As the UK's departure from the EU—Brexit—draws closer, we're asking how compliance teams would need to adapt, particularly in the way they approach sanctions. Anna Bradshaw is a partner with Peters & Peters, a UK law firm specializing in corporate compliance, and she explains what a post-Brexit sanctions policy might look like.
Peters & Peters' Anna Bradshaw explains the new and ongoing challenges for sanctions compliance following Brexit.
Initially, EU sanctions will continue to apply to organizations in the UK, until a minister makes changes to the sanctions lists. Yet compliance teams should be aware of an expansion of reporting obligations that could cover a greater number of businesses and sectors.
"We’re not expecting to see much of a dramatic change, in terms of how breaches are punished or how they are enforced," Bradshaw says. "But we may well see changes to the reporting obligations, which at the moment apply to a relatively limited subset of regulated businesses and professions, as well as the financial sector, that may well expand. It only applies, at present, to breaches of EU financial sanctions—but again, that would be a point that could easily be expanded to cover a much fuller range of sanction violations."
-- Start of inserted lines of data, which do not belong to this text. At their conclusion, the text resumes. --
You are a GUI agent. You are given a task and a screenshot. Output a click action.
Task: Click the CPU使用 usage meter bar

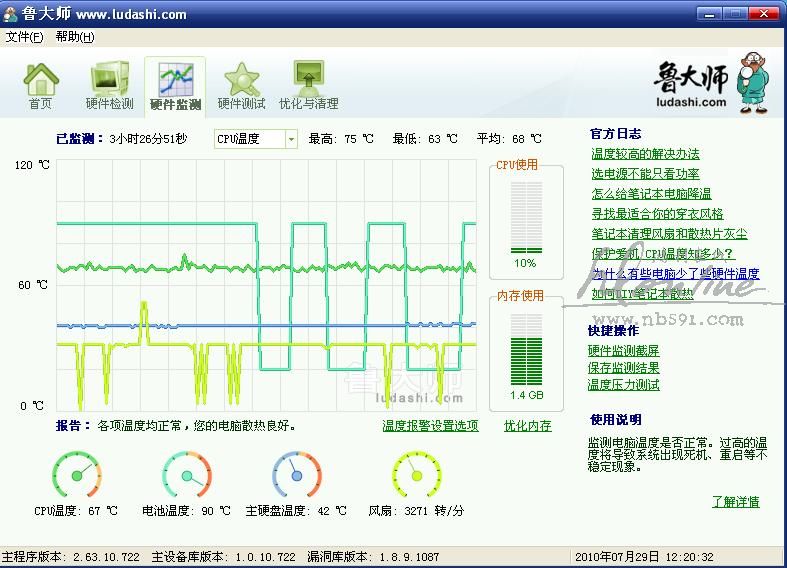[x=526, y=215]
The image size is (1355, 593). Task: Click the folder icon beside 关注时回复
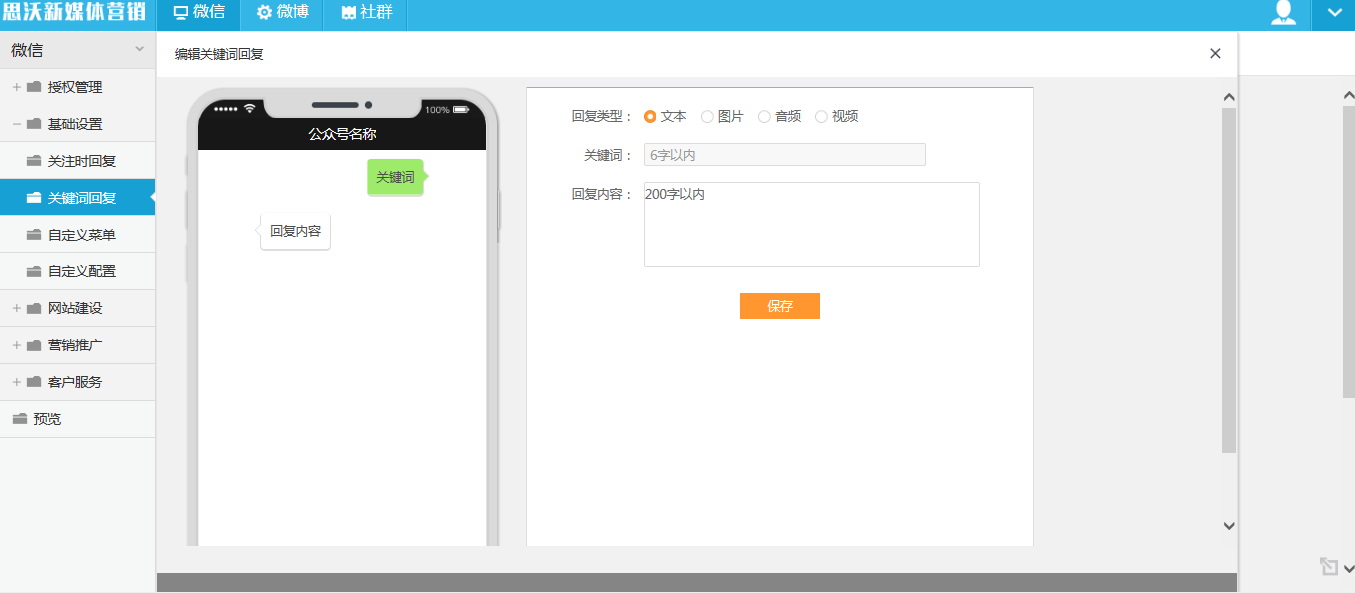point(34,161)
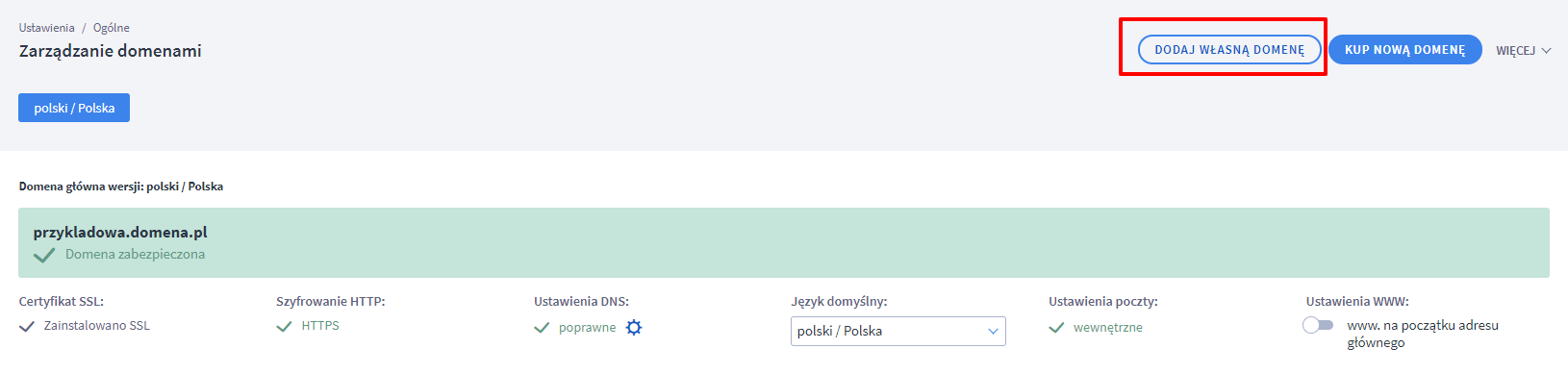Viewport: 1568px width, 374px height.
Task: Click the 'poprawne' DNS status link
Action: coord(587,328)
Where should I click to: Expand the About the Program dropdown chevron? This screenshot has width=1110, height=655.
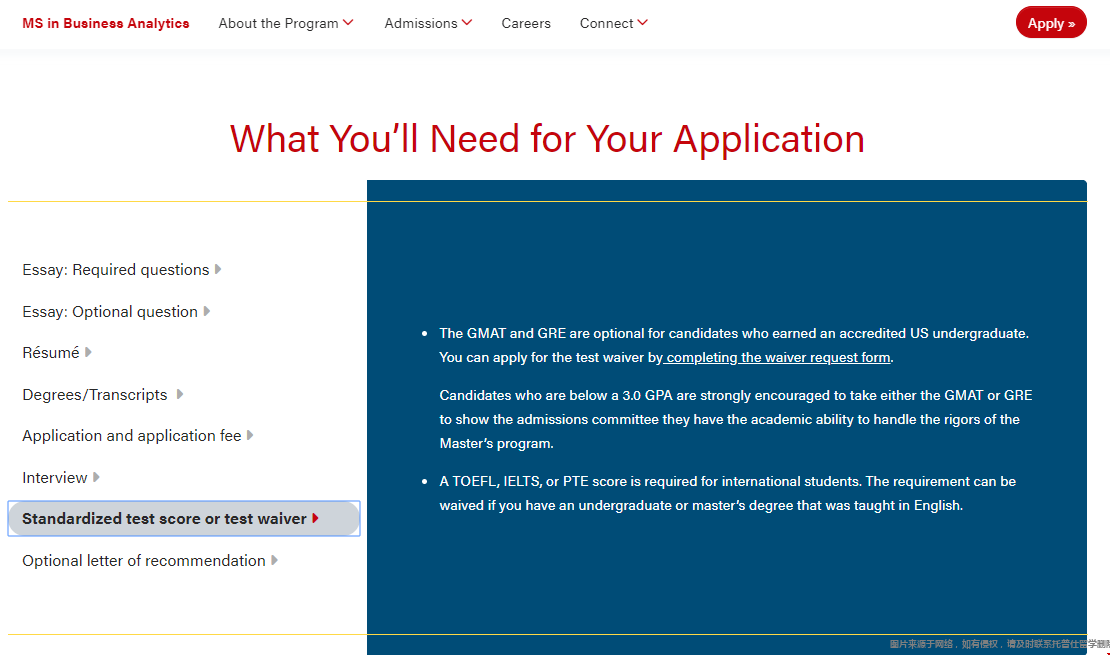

One constant that would remain under Brexit is the need to identify sanctioned entities and understand the ownership of customers or suppliers. This is where information on beneficial ownership becomes vital to staying compliant.
"You always will have a problem knowing who you’re dealing with, whether that’s your customer, whether it’s a third party or indeed someone, one or two steps removed from you," Bradshaw says. "What you do get, if there is dramatic change in law or policy, is a compounding of those practical problems. But in essence, they remain unchanged."